Trois scaphandriers démineurs se relaient pour cette recherche qui se fait à l'aveugle, mais très précisément quand même. Au toucher, plus exactement.
"Nos mains et nos doigts sont nos yeux", explique Thierry Prod'homme, ancien plongeur démineur de la Marine Nationale, qui, après la Marine, a travaillé entre autres pour l'industrie pétrolière.
Lorsque le débit du fleuve le permet, une heure à une heure trente dans la journée, un scaphandrier plonge entre six et dix mètres de profondeur et sonde les abords des piles centrales du pont et le sol. Au-delà de 0,6 nœud de débit, l'exercice n'est pas possible. C'est pourquoi il faut choisir la bonne fenêtre d'intervention.
"C'est plus simple qu'avec les yeux"
Si les doigts reconnaissent une forme cylindrique, d'une certaine taille, lisse, alors un voyant rouge s'allume dans la tête du plongeur.
"C'est inscrit dans notre cerveau, dit Thierry.
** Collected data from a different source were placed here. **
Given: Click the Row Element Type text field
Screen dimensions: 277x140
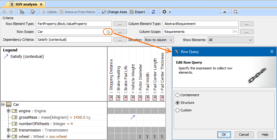Looking at the screenshot, I should (x=73, y=23).
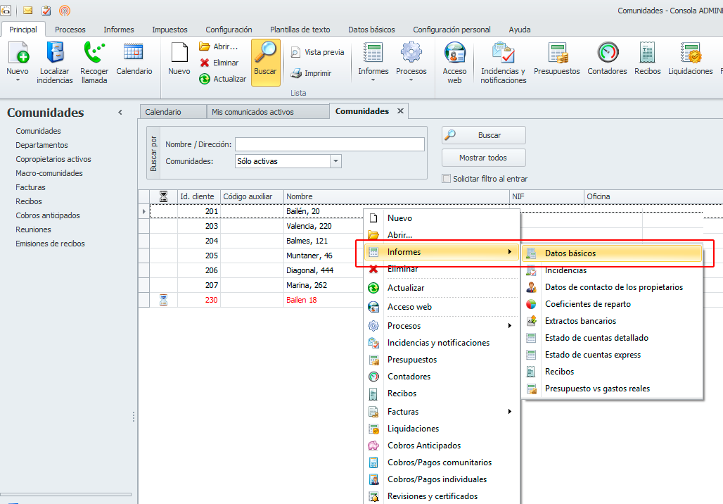Click the Buscar magnifier in ribbon

point(265,61)
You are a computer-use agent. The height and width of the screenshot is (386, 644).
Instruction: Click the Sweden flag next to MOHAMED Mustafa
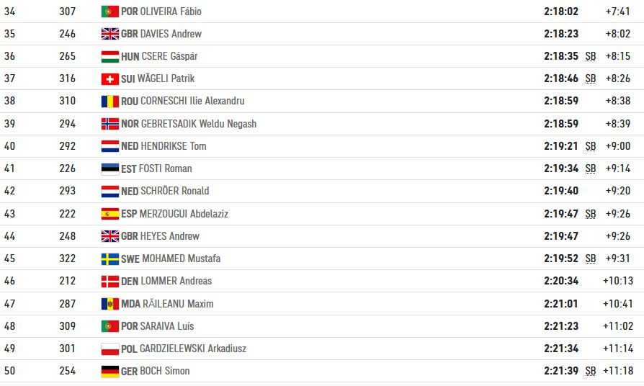pyautogui.click(x=110, y=259)
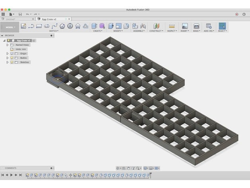The image size is (250, 188).
Task: Select the Line sketch tool
Action: 31,26
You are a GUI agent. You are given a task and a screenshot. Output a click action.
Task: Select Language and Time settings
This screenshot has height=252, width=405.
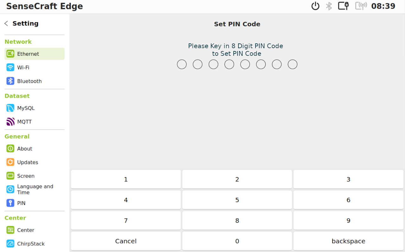[35, 190]
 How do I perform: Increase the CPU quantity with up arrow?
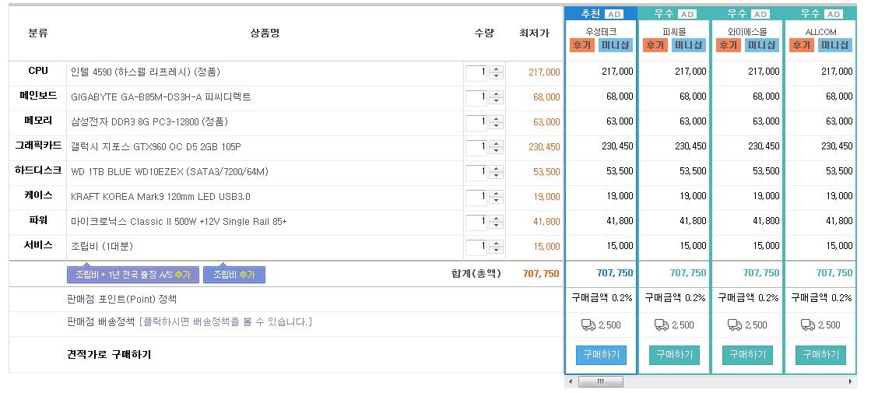pyautogui.click(x=497, y=68)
Est-ce que c'est une bombe ? Est-ce que c'est une mine ? Mais il y a aussi des mines qui ressemblent à des bombes. Vous touchez, vous ressentez. C'est plus simple qu'avec les yeux. Quand vous touchez, vous ne pouvez pas passer à côté de quelque chose."
Si une Uxo est repérée, elle est balisée, à environ 1,50 m au-dessus. Surtout pas à la surface pour éviter de signaler à n'importe qui qu'un explosif est là. On ne sait jamais.
Ce sera alors à la Sécurité civile d'intervenir pour mettre la munition en sécurité.
Sur d'autres contrats, Géomines peut être amené aussi à prendre en charge jusqu'au bout la munition non explosée.
"On suppose que ça va se reproduire, notamment en Ukraine"
Géomines est une société française spécialisée depuis une vingtaine d’années dans le déminage, aussi bien sous l’eau que sur terre.
"Nous intervenons pour nos clients lorsqu’il y a des travaux intrusifs dans des zones où il y a eu des faits de guerre", explique Mickaël Robert, chef de projet chez Géomines.
Des lieux qui ont été minés pendant un conflit, ou bombardés comme ça a pu être le cas près d’aéroports, de nœuds ferroviaires ou de lignes de front de la première ou de la seconde guerre mondiale.
Basé, près de Toulon, Géomines intervient principalement pour des clients français, mais aussi pour de grosses entreprises européennes travaillant sur le sol français.
"On peut aussi travailler sur des déminages après des conflits récents, précise Mickaël Robert. On suppose que ça va se reproduire dans les mois et années à venir, notamment en Ukraine".
L’entreprise qui a racheté son concurrent EOD-EX, emploie aujourd’hui 80 personnes, dont beaucoup d’anciens plongeurs démineurs de la Marine nationale, d'anciens militaires du Génie, mais aussi des civils qui passent des certificats professionnels pour acquérir les compétences nécessaires.
Le danger à la surface
"Les bombes, on les retrouve en parfait état, ajoute Thierry Prod'homme. L'explosif contenu se dénature, c'est ce qui rend l'engin dangereux."
Mais le danger peut aussi venir de la surface. De ce que le fleuve charrie. L'une des hantises des scaphandriers, ce sont les troncs d'arbre, parfois de plusieurs tonnes, qui filent à la vitesse du courant. Mieux vaut ne pas croiser leur chemin.
A ce jour, aucune "Uxo" n'a été découverte au pied du pont Anne-de-Bretagne. Mais une poussette-canne. Que le scaphandrier a remontée. "C'était pas la peine de la laisser au fond", sourit Thierry.
Outre la rigueur, le travail de scaphandrier démineur nécessite une bonne condition physique. Une condition que Thierry, 57 ans, continue d'entretenir en pratiquant le triathlon... et le golf. Sans doute pour une bonne gestion du stress.